» Your objective: All of the data that follows needs to be printed again, exactly as it reads.

» Exercise input:
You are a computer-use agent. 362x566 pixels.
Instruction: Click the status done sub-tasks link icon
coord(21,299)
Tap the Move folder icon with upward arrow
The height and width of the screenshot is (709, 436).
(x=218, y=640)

» Answer box:
You are a computer-use agent. 362x566 pixels.
Instruction: Click the status done sub-tasks link icon
coord(21,299)
Tap the Move folder icon with upward arrow
The height and width of the screenshot is (709, 436).
(x=218, y=640)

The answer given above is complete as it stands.